This skill annotates CLIP-seq binding sites to transcriptomic genomic features such as 3'UTR, 5'UTR, CDS, introns, and noncoding RNAs. It provides simple, reproducible patterns for R, Python, and CLI workflows to classify where an RNA-binding protein (RBP) contacts transcripts. Use it to summarize binding distributions, generate feature-specific peak sets, or prepare inputs for downstream motif and enrichment analyses.

How this skill works

The core approach intersects peak coordinates with a gene model or transcript annotation (TxDb/GTF/BED) and assigns each peak to a feature category. In R, ChIPseeker::annotatePeak uses a TxDb object to return feature annotations and offers quick visualizations. On the command line, bedtools intersect pairs peaks with pre-extracted feature BED files (3'UTR, CDS, intron, etc.). A Python pattern loads peak and annotation tables, performs interval joins, and collapses overlapping feature matches into a primary category per peak.

When to use it

Characterizing transcript regions targeted by an RBP after peak calling
Generating counts of peaks per feature class for publication or QC
Extracting subsets of peaks in UTRs or CDS for motif discovery
Creating input files for downstream differential binding or enrichment testing
Comparing binding profiles across conditions or RBPs

Best practices

Match genome assemblies between peaks and annotation (e.g., hg38 peaks with hg38 TxDb/GTF)
Pre-process gene models into non-overlapping feature BED files or use a consistent prioritization order (e.g., CDS > UTR > intron)
Report how multi-feature overlaps are resolved (first hit, longest overlap, or hierarchical rules)
Verify tool versions (bedtools, pandas, ChIPseeker) and adapt code to the installed API
Validate results with a small subset visually (IGV) to confirm annotations

Example use cases

Run ChIPseeker::annotatePeak on hg38 TxDb to produce a pie chart of feature distribution for an RBP replicate
Use bedtools intersect to create a BED file of peaks overlapping 3'UTRs and feed that to motif-finding software
Write a Python script that annotates peaks with GTF-derived features, collapses multi-feature hits by priority, and outputs a summary table
Compare intron versus 3'UTR binding between control and knockdown samples to infer regulatory shifts
Filter peaks to ncRNA annotations to investigate noncoding transcript targeting

FAQ

How do I handle peaks overlapping multiple features?

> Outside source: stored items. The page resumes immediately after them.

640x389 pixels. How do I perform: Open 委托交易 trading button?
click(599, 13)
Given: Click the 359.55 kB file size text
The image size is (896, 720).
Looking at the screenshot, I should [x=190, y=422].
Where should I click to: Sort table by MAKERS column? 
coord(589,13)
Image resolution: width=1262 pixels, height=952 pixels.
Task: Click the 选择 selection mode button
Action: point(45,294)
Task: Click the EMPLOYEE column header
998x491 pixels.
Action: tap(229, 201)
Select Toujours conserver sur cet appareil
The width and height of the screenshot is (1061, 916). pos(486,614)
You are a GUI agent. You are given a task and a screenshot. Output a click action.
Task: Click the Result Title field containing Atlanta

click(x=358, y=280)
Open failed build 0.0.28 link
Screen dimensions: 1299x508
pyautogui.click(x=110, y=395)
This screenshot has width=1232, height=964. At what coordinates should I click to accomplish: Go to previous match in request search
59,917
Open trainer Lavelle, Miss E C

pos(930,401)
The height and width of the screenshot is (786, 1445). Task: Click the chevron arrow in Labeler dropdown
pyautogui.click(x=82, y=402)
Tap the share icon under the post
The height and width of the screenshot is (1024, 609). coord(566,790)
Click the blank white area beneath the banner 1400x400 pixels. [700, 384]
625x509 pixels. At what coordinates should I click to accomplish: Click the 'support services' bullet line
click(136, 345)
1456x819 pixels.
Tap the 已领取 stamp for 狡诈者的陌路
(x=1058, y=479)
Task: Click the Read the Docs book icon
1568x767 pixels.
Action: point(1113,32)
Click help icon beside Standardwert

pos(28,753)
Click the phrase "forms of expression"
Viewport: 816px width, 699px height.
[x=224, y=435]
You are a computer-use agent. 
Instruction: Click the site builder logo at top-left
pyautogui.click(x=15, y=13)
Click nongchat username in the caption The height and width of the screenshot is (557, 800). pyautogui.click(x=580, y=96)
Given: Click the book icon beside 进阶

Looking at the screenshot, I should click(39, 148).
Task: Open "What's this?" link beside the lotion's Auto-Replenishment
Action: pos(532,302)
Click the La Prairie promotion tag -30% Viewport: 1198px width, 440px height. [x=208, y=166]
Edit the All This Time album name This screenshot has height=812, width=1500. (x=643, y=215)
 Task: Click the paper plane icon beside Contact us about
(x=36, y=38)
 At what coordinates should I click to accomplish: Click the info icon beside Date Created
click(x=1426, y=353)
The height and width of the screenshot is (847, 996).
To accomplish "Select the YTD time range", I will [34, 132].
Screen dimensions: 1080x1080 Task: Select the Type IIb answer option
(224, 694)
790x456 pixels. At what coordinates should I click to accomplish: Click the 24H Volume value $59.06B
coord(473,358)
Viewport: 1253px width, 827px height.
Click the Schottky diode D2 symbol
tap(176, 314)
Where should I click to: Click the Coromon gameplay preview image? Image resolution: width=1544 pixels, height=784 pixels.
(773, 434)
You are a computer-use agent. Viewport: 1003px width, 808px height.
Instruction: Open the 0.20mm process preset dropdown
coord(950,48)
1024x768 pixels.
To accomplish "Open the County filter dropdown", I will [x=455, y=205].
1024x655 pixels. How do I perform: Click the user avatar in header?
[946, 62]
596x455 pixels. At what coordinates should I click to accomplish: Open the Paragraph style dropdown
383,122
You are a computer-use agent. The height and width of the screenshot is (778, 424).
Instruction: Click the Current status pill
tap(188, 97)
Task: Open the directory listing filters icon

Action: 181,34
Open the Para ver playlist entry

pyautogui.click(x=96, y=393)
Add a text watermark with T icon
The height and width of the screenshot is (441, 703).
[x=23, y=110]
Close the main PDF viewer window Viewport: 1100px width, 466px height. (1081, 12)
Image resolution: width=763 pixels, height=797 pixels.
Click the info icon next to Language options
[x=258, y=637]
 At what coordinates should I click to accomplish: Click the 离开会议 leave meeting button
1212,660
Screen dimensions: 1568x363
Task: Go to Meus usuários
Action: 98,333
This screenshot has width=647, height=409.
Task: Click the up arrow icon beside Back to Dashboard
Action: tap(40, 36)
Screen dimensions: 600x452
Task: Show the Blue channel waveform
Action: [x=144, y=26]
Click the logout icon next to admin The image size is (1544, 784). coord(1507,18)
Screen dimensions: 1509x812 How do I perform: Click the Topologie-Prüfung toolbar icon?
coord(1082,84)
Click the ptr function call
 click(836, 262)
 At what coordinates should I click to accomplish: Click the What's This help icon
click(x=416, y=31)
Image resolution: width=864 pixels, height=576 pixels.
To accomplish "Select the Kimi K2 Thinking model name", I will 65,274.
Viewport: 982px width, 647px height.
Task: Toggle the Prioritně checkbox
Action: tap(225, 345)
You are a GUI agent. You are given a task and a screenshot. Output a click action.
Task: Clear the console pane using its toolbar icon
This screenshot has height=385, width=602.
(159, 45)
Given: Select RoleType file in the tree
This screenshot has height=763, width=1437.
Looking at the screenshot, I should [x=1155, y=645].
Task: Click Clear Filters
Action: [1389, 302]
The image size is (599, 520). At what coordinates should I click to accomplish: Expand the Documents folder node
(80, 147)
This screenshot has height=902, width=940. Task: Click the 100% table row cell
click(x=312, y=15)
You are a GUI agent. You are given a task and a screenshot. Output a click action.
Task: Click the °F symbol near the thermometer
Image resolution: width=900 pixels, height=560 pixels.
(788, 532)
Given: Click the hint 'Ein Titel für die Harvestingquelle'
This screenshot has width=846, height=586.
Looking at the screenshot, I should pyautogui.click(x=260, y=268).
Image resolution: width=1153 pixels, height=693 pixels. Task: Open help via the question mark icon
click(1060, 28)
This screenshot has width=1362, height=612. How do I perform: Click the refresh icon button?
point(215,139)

Choose a consistent resolution rule: hierarchical priority (e.g., CDS > UTR > intron), longest-overlap assignment, or report multi-labels. Document the rule and use it throughout analyses.

Which annotation source should I use?

Prefer an annotation matched to your reference genome (TxDb for R, GTF from Ensembl/GENCODE). For reproducibility, record the annotation version and source.